>>>
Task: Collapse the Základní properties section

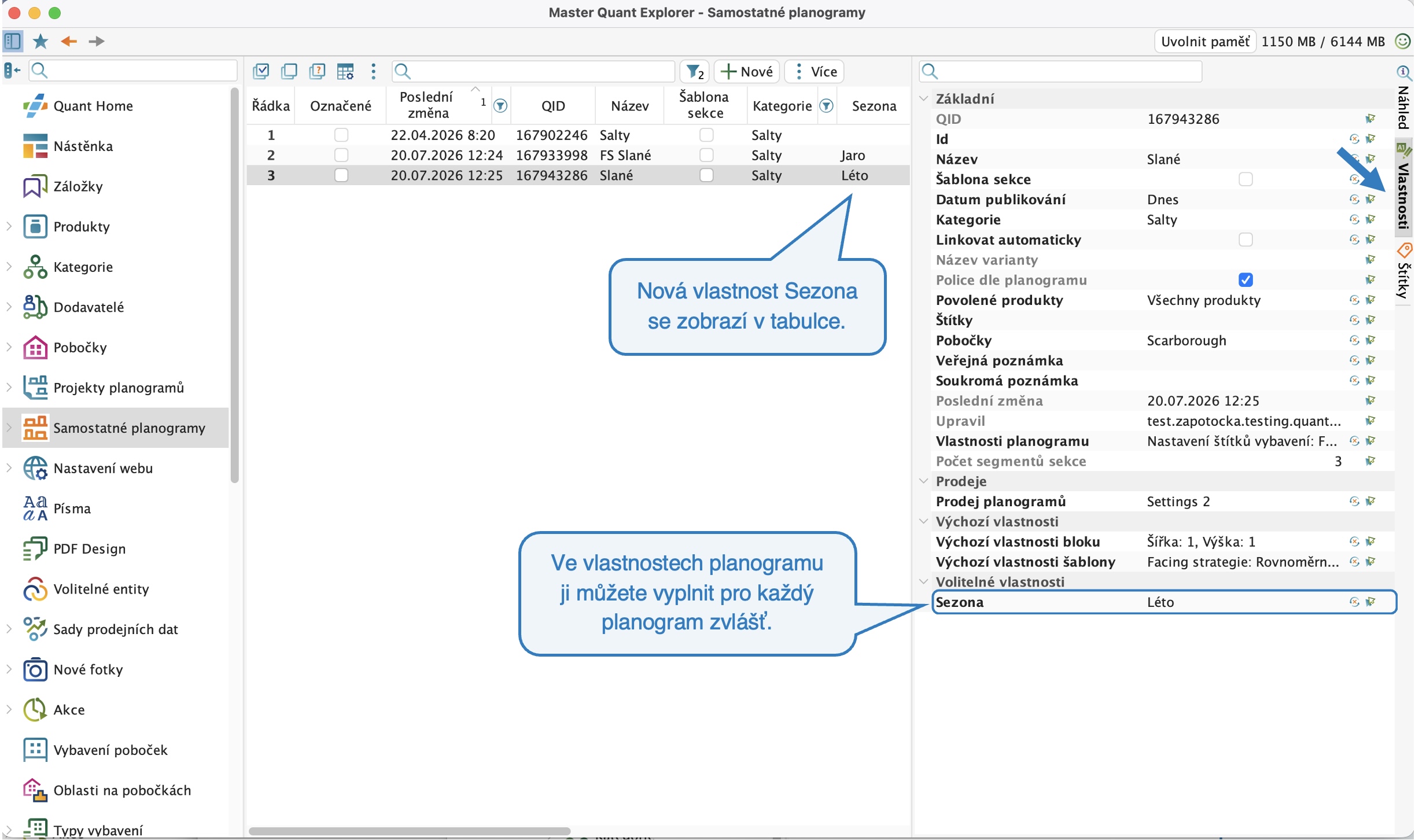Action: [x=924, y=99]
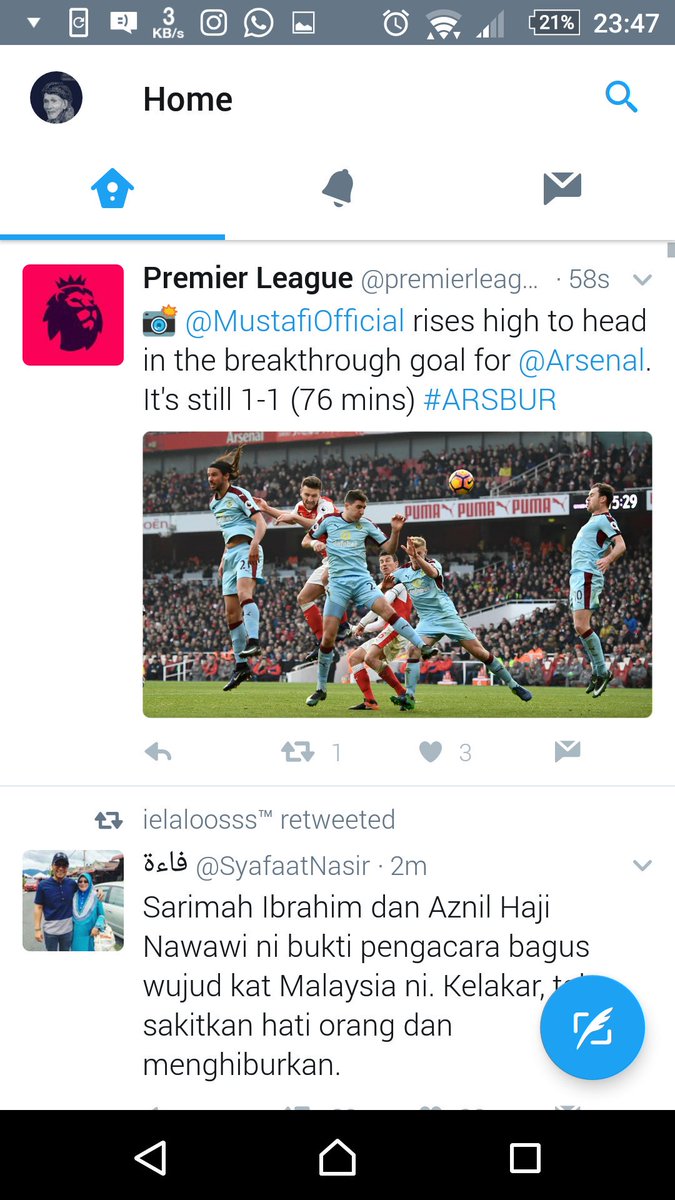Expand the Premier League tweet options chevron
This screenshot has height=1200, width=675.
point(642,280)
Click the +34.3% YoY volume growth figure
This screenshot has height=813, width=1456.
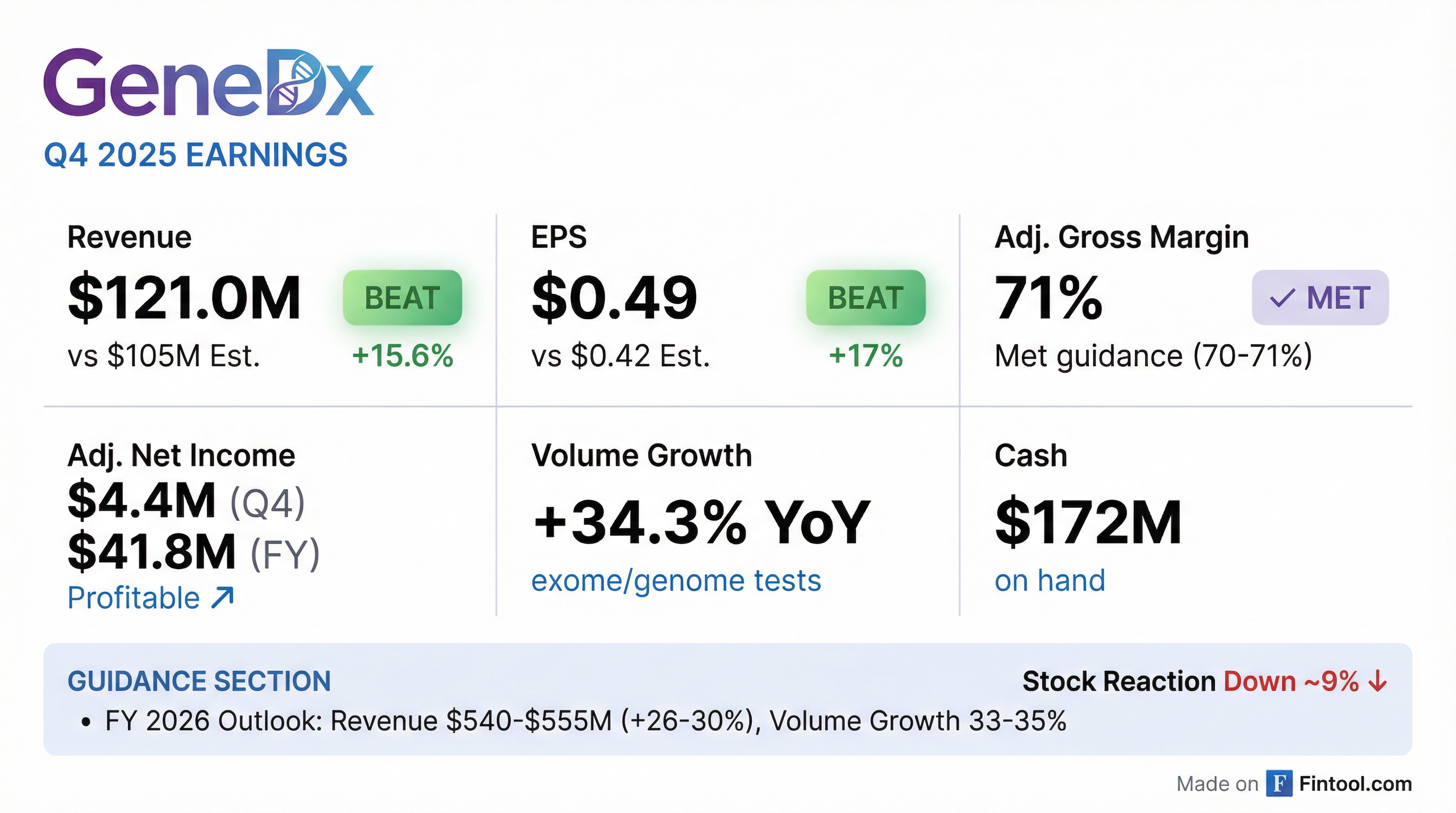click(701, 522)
<<<
Copy out every row above word for word, leaving out the pictures.

(Task result)
Task: Collapse the Základní properties section

Action: [x=924, y=99]
Expand the Premier League tweet options chevron
This screenshot has height=1200, width=675.
point(642,280)
Click the +34.3% YoY volume growth figure
This screenshot has height=813, width=1456.
click(701, 522)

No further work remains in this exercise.